Prinzmetal's angina and atrioventricular conduction disorders

Tracing
N° 58
Library
Pathology
Patient
Young woman 28 years of age, treated with calcium channel blockers in the setting of a Prinzmetal's angina; recurrence of pain occurring in the morning upon waking with 3 episodes of lipothymia; recording of these tracings during an episode of chest pain;
Prinzmetal's angina and atrioventricular conduction disorders
Prinzmetal's angina and atrioventricular conduction disorders
Prinzmetal's angina and atrioventricular conduction disorders
Prinzmetal's angina and atrioventricular conduction disorders
Comments

The prognosis of a Prinzmetal's angina is favorable even if, as on these tracings, a spasm can be complicated by the occurrence of a rhythm disorder or a conduction disorder which can be accompanied by a syncope or sudden death.
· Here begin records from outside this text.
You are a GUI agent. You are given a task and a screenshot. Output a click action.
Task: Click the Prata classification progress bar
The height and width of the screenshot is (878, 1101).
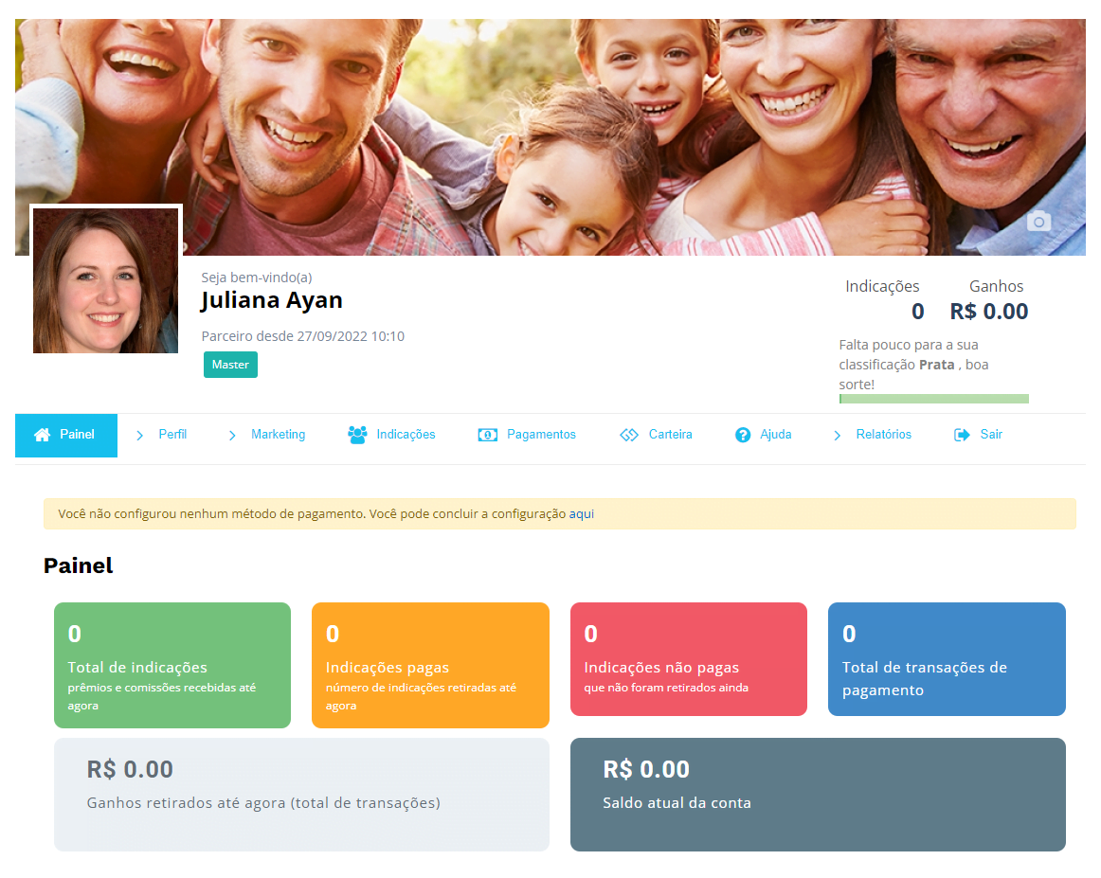coord(933,399)
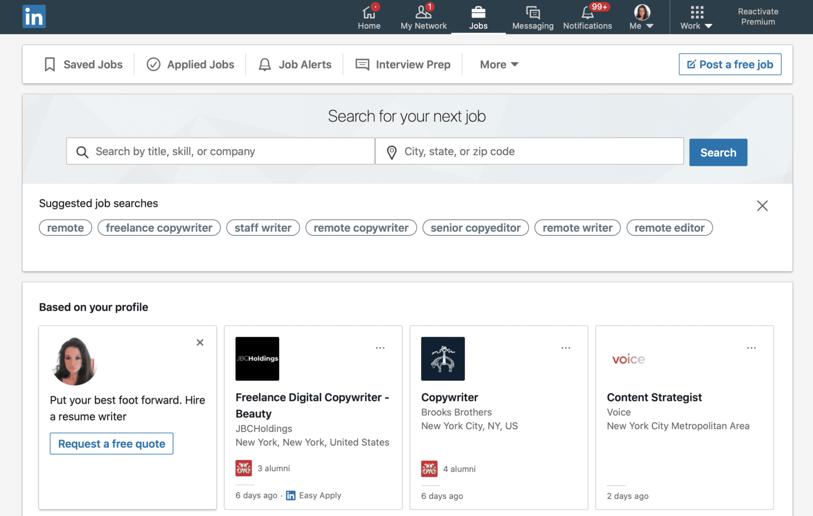The width and height of the screenshot is (813, 516).
Task: Open My Network with pending invitation
Action: (x=423, y=13)
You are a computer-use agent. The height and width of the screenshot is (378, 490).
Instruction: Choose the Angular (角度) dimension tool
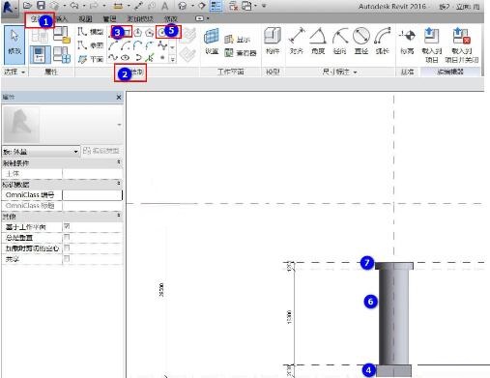(x=318, y=41)
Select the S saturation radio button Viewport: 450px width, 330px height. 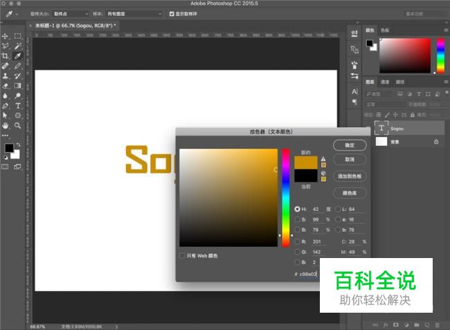click(x=298, y=219)
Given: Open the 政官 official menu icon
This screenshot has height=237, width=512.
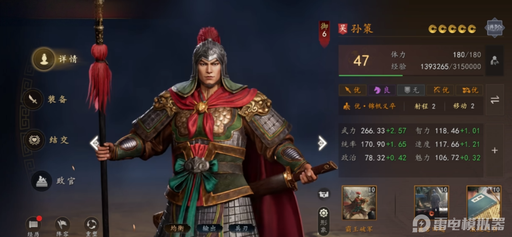Looking at the screenshot, I should pyautogui.click(x=42, y=181).
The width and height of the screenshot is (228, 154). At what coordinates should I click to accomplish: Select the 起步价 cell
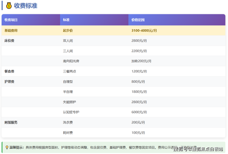(68, 31)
Some cases of first, second or third degree atrioventricular block have been described in the literature from 12-lead or long-duration ECG-Holter tracings. Conduction disorders occur preferentially during a spasm of the right coronary artery, given the junctional location of the block (ischemia of the branch supplying the atrioventricular node).

The dynamic pattern observed in this patient is characteristic of a nodal disease with successive demonstration of a complete atrioventricular block with narrow QRS (junctional escape), 2:1 block, Wenckebach pattern followed by first degree atrioventricular block (very long PR).

The effect of maximum medical treatment on the occurrence of conduction disorders may be insufficient, involving the need for implantation of a pacemaker even if there are no established expert recommendations in this setting.

Epigraph
The most common occurrence of an atrioventricular block in a Prinzmetal's angina is a spasm of the right coronary artery with nodal localization of the block.